Where wind is concerned, the problem in the state is that the only regions truly fit to host the big industrial sites are in the West Texas/Panhandle region and in deep South Texas, where populations are sparse. Over the first decade of this century, Texas spent $7 billion to build high-capacity transmission lines called the CREZ lines to carry wind-generated power from West Texas to the Houston and DFW markets. That final tab was 700% bigger than initial estimates provided by wind developers. Additional transmission has had to be added along with the more recent build-out of wind generation in South Texas.

The obsession by the state’s policymakers and regulators to pack the grid with intermittent and often unpredictable wind and solar at the expense of encouraging the installation of additional thermal or nuclear capacity has resulted in an increasingly unstable grid that requires ERCOT to often invoke novel plans like this one. It didn’t get a lot of news coverage, but this past winter, ERCOT even resorted to the extreme measure of trying to convince owners of mothballed coal-fired generation plants to reopen them as part of a plan to avoid blackouts during a major winter storm event.

Help Is On The Way

San Antonio-based CPS is currently in the process of upgrading the transmission line that caused the near-crisis situations last summer, but the anticipated completion date of that project is still three years away. As I reported here last week, help in the arena of new thermal capacity is also on the way after the new Texas Energy Fund to incentivize development of more natural gas generation attracted an overwhelming response from generation companies. But those projects will also take years to plan and build.

Looking out farther into the future, help could also be on the way in the form of modular nuclear power, after Dallas-based Natura Resources received the good news from the Nuclear Regulatory Commission that a construction permit for its planned molten salt reactor to be sited on the campus of Abilene Christian University (ACU) will be approved in September.

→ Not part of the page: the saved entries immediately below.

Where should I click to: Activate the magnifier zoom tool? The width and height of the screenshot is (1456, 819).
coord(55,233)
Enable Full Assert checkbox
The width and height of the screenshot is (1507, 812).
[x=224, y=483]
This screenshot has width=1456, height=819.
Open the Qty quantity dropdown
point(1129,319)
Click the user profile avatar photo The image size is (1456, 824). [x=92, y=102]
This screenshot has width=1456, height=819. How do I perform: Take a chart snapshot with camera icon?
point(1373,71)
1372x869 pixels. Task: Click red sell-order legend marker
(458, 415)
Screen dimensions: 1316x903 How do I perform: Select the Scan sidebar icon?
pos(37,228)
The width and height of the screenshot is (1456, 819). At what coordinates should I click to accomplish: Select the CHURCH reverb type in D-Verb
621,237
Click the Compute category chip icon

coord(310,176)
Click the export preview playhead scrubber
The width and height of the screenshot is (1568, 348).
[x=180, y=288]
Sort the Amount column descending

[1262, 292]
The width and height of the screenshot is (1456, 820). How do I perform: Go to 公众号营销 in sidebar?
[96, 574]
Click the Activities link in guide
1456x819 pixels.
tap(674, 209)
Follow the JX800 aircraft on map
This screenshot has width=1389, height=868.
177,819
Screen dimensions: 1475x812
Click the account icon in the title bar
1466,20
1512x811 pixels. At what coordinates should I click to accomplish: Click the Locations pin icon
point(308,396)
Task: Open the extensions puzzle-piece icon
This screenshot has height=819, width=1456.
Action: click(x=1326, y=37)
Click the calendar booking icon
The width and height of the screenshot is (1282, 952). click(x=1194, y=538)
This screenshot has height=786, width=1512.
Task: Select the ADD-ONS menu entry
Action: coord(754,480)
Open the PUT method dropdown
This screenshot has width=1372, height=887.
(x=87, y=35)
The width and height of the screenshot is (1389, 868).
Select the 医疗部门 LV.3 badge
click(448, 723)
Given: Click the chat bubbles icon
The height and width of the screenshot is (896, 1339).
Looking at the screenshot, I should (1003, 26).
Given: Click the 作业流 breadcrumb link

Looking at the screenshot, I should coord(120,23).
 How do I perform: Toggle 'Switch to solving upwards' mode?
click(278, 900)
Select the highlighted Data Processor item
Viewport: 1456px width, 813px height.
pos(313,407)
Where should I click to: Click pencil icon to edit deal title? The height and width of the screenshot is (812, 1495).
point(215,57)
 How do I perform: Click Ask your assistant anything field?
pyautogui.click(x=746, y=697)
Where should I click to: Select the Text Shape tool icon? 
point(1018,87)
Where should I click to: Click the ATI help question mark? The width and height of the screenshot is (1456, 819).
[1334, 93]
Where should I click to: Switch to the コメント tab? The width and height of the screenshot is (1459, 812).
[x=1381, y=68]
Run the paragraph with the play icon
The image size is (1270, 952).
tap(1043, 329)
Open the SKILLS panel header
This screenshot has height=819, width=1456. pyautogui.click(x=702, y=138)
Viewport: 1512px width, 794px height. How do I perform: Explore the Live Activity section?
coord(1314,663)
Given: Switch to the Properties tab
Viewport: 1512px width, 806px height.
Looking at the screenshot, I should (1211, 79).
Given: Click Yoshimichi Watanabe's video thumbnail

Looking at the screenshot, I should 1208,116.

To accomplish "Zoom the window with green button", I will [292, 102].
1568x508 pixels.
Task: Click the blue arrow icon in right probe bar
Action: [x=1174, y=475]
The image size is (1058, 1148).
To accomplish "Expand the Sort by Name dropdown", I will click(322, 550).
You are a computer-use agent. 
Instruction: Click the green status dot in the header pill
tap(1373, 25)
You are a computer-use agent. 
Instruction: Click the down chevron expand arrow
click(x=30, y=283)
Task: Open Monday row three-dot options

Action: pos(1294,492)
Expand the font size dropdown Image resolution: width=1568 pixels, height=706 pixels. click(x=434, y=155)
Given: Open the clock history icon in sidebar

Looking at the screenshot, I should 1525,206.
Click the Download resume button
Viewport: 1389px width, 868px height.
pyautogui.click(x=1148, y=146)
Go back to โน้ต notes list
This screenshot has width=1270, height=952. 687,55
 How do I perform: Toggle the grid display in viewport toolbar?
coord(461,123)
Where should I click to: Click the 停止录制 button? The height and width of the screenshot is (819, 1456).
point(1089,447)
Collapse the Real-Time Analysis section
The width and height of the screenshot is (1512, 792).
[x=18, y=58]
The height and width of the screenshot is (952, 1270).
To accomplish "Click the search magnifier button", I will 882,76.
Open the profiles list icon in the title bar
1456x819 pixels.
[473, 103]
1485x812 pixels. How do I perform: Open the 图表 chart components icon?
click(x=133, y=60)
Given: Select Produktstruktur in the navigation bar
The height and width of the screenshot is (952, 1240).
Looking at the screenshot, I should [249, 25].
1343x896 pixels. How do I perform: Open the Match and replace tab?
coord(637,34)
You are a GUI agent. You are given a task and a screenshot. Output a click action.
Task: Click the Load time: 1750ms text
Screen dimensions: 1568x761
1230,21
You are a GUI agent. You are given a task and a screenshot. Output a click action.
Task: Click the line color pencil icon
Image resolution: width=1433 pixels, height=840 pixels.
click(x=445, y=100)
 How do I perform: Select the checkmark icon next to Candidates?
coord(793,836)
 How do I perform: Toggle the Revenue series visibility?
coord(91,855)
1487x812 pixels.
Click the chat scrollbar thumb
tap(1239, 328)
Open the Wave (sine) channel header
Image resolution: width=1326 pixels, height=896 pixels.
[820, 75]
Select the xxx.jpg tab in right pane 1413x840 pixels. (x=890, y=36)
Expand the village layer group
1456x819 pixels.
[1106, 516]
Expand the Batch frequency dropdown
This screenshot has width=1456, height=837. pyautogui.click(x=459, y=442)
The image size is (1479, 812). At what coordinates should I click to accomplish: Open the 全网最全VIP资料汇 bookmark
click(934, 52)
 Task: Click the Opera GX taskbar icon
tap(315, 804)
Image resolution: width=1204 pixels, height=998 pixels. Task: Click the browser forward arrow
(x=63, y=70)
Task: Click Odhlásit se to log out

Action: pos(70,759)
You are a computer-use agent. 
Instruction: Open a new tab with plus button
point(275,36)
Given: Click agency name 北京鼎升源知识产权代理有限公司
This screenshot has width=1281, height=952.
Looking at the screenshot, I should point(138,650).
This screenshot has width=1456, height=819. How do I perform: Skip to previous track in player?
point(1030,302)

In a recent interview, Natura CEO Doug Robison told me the project, which is a demonstration project developed in conjunction with ACU, the University of Texas, Texas A&M University, and the Georgia Institute of Technology, has an anticipated startup date in 2027. The eventual success of that project could spur development of an array of such modular reactors – Robison says the reactor itself is roughly the size of a home refrigerator – that have the advantage of being installed in the middle of major demand centers rather than hundreds of miles distant.

The Bottom Line

Unfortunately, while this set of prospects for a more stable grid to come remain years away from reality, Mr. Vegas and his grid managers and planners at ERCOT will continue to have to devise novel ways to keep power flowing to a rapidly growing array of big demand centers. It’s a tough job, but somebody has to do it.